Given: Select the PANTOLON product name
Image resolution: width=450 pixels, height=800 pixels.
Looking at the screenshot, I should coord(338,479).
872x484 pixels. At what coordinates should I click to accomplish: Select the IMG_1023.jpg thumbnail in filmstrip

———

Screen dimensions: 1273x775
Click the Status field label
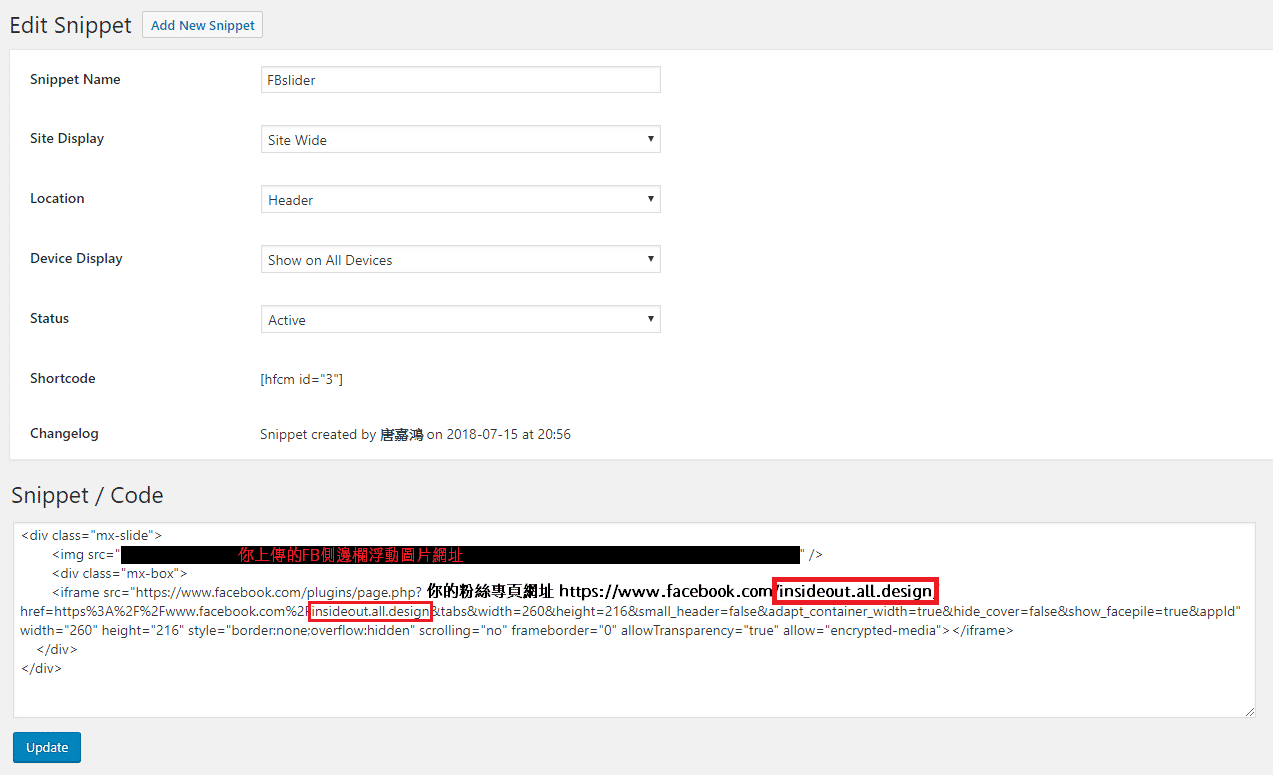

———

▶ **TASK INSTRUCTIONS**:
Every line from the line containing "Screen dimensions: 1273x775" through the line containing "Click the Status field label" in the records above must be retyped exactly. Leave out the rest.

▶ **ANSWER BOX**:
Screen dimensions: 1273x775
Click the Status field label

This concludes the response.